--- start of The input ---
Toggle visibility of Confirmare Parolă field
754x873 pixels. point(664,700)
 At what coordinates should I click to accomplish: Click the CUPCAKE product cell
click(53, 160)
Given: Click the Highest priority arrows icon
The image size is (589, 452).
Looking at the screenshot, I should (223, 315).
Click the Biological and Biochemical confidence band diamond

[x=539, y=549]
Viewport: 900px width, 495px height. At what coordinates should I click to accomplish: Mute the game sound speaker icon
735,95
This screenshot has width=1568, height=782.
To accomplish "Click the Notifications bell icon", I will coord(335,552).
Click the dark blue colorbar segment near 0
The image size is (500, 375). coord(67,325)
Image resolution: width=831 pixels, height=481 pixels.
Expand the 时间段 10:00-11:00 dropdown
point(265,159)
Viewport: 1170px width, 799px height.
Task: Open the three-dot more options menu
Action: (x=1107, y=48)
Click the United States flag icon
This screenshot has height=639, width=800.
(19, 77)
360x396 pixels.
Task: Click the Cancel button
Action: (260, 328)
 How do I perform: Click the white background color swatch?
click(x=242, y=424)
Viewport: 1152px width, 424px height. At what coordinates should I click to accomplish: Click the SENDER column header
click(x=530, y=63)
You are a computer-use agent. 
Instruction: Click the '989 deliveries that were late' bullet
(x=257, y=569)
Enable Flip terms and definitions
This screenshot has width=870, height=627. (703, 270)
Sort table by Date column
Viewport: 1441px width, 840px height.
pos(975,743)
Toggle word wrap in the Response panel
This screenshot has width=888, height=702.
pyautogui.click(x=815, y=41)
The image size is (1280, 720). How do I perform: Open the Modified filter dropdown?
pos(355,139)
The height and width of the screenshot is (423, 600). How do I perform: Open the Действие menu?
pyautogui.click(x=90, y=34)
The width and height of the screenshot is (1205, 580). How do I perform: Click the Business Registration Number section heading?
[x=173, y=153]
--- end of The input ---
**Given exercise**. Convert every line of the items above into a JSON list of strings, with one string per line and blank lines left out.

**Expected answer**.
[
  "Toggle visibility of Confirmare Parolă field",
  "754x873 pixels. point(664,700)",
  " At what coordinates should I click to accomplish: Click the CUPCAKE product cell",
  "click(53, 160)",
  "Given: Click the Highest priority arrows icon",
  "The image size is (589, 452).",
  "Looking at the screenshot, I should (223, 315).",
  "Click the Biological and Biochemical confidence band diamond",
  "[x=539, y=549]",
  "Viewport: 900px width, 495px height. At what coordinates should I click to accomplish: Mute the game sound speaker icon",
  "735,95",
  "This screenshot has width=1568, height=782.",
  "To accomplish \"Click the Notifications bell icon\", I will coord(335,552).",
  "Click the dark blue colorbar segment near 0",
  "The image size is (500, 375). coord(67,325)",
  "Image resolution: width=831 pixels, height=481 pixels.",
  "Expand the 时间段 10:00-11:00 dropdown",
  "point(265,159)",
  "Viewport: 1170px width, 799px height.",
  "Task: Open the three-dot more options menu",
  "Action: (x=1107, y=48)",
  "Click the United States flag icon",
  "This screenshot has height=639, width=800.",
  "(19, 77)",
  "360x396 pixels.",
  "Task: Click the Cancel button",
  "Action: (260, 328)",
  " How do I perform: Click the white background color swatch?",
  "click(x=242, y=424)",
  "Viewport: 1152px width, 424px height. At what coordinates should I click to accomplish: Click the SENDER column header",
  "click(x=530, y=63)",
  "You are a computer-use agent. ",
  "Instruction: Click the '989 deliveries that were late' bullet",
  "(x=257, y=569)",
  "Enable Flip terms and definitions",
  "This screenshot has width=870, height=627. (703, 270)",
  "Sort table by Date column",
  "Viewport: 1441px width, 840px height.",
  "pos(975,743)",
  "Toggle word wrap in the Response panel",
  "This screenshot has width=888, height=702.",
  "pyautogui.click(x=815, y=41)",
  "The image size is (1280, 720). How do I perform: Open the Modified filter dropdown?",
  "pos(355,139)",
  "The height and width of the screenshot is (423, 600). How do I perform: Open the Действие menu?",
  "pyautogui.click(x=90, y=34)",
  "The width and height of the screenshot is (1205, 580). How do I perform: Click the Business Registration Number section heading?",
  "[x=173, y=153]"
]